The most pathetic and despicable role in the glorification of Obama is being played by liberals and "lefts" associated with the Nation and similar publications. Through their campaign for his election and their portrayal of him as the leader of an insurgent movement for "American renewal" they are facilitating the implementation of right-wing policies that would otherwise be politically unfeasible, including the expansion of the war in Afghanistan, trillions more in handouts to the banks and cuts in bedrock social programs such as Social Security, Medicare and Medicaid.

It would, however, be a mistake to believe that the combination of deception and self-inebriation of this opportunist milieu is shared by the working class. It lives in the real world of surging unemployment, poverty and homelessness. Even to the extent that workers have expectations that Obama will realize their aspirations for genuine change, this will not stop them from entering into struggle. And events will, sooner rather than later, shatter their illusions and clarify that the new government is no less their enemy than the old one.

For our part, we have not forgotten that four years ago the accepted wisdom was that George W. Bush bestrode the world like a colossus. Many of the "lefts" who today praise Obama as the new messiah were the most deeply convinced that Bush was omnipotent.
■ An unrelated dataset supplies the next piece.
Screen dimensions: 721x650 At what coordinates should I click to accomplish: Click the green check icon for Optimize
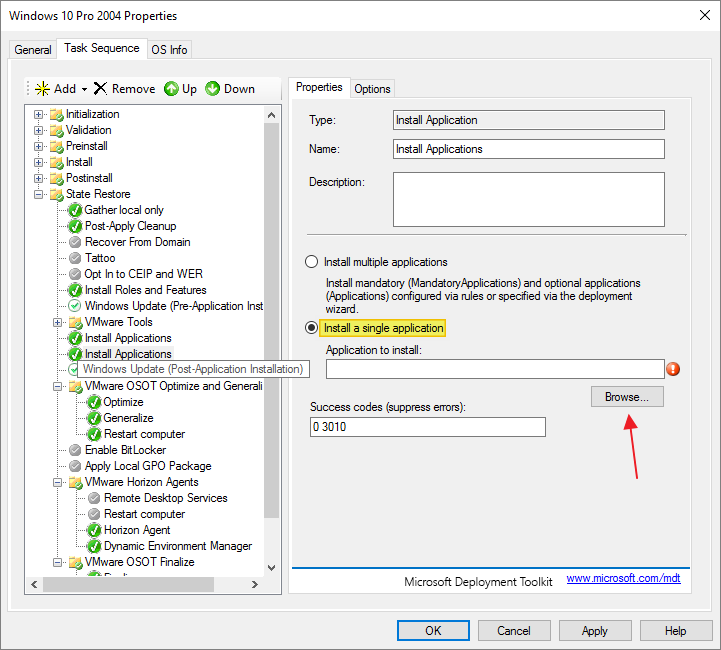click(93, 402)
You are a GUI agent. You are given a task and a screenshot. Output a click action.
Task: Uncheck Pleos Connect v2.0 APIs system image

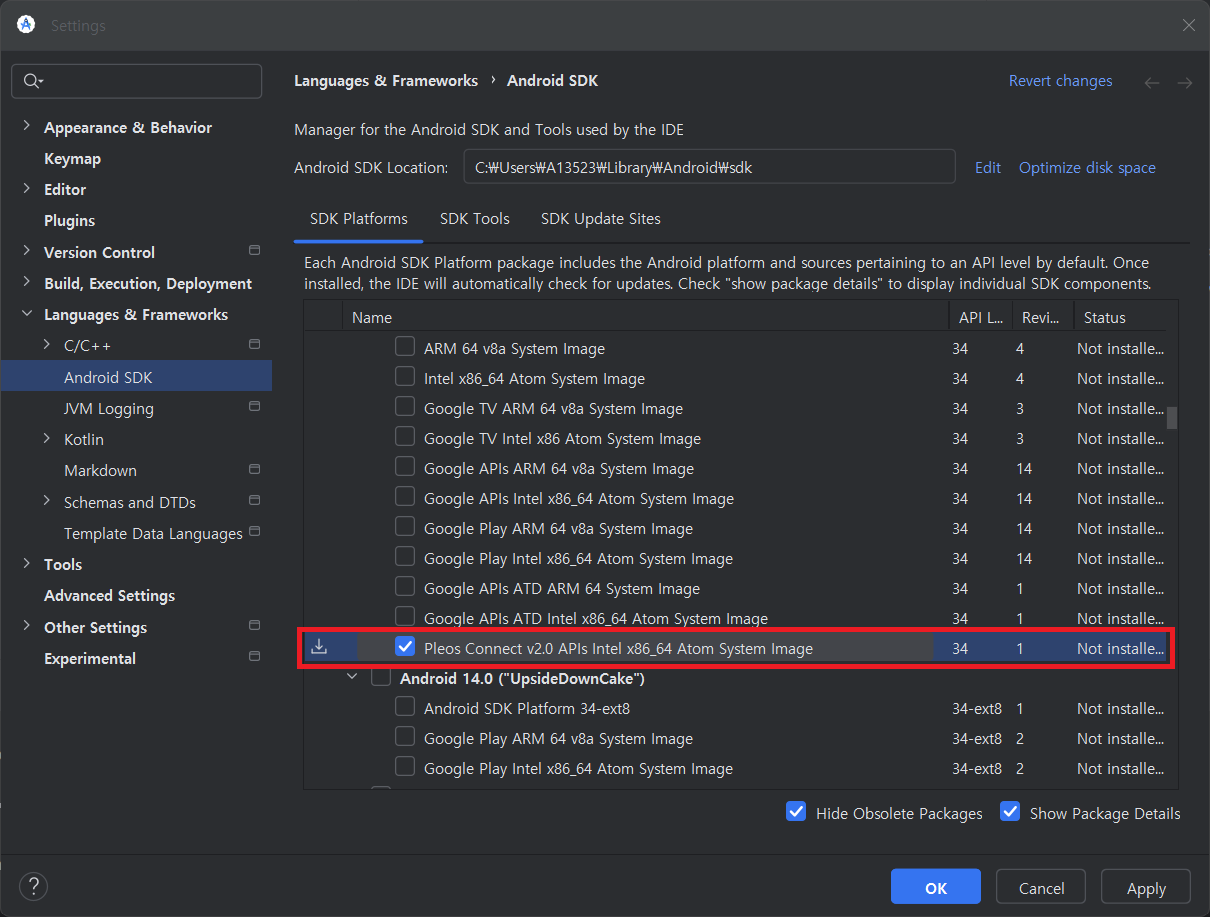405,647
The real issue that dominates the inauguration of Obama is the fact that he assumes the presidency in the midst of a historic crisis of American capitalism that is compounded by the aggressive global agenda of US imperialism. After January 20 comes January 21. The mounting contradictions of American capitalism abroad and the sharpening social divisions at home will produce something for which none of the power brokers or their "left" appendages are prepared—the reemergence of the American working class.

The inauguration of Barack Obama ushers in a period of unprecedented social and political upheavals.